What you need to do:
Wherever the string "agent" appears in a line of the listing below, report that line.

+++

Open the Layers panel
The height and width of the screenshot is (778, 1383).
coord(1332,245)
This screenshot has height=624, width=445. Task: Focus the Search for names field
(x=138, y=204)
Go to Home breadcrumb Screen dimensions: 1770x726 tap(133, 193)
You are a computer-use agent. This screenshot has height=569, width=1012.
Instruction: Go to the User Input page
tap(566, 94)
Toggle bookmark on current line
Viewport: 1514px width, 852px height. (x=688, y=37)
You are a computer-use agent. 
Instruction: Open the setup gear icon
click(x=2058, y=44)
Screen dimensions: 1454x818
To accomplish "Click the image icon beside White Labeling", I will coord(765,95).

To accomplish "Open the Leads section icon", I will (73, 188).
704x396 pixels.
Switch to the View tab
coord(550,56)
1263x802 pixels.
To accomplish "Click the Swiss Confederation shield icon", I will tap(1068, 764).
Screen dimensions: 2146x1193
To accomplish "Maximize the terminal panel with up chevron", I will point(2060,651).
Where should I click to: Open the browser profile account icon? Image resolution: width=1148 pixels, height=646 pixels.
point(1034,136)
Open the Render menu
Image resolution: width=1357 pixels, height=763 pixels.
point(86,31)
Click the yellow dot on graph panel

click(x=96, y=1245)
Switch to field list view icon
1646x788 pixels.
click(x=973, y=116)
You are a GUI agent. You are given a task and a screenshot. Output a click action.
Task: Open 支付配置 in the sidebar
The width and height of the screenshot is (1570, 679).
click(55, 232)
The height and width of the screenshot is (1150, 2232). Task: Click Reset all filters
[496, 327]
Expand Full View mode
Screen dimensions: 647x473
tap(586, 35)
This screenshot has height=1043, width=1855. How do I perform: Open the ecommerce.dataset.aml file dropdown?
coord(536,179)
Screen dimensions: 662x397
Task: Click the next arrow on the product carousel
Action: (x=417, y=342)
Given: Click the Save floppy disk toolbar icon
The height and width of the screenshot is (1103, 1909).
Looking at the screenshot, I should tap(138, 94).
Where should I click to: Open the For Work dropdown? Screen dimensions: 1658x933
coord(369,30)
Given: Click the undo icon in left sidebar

+++

Written response:
You are a computer-use agent. This screenshot has height=569, width=1012.
You are a computer-use agent. 
You are a GUI agent. You are given a task and a screenshot. Output a click action.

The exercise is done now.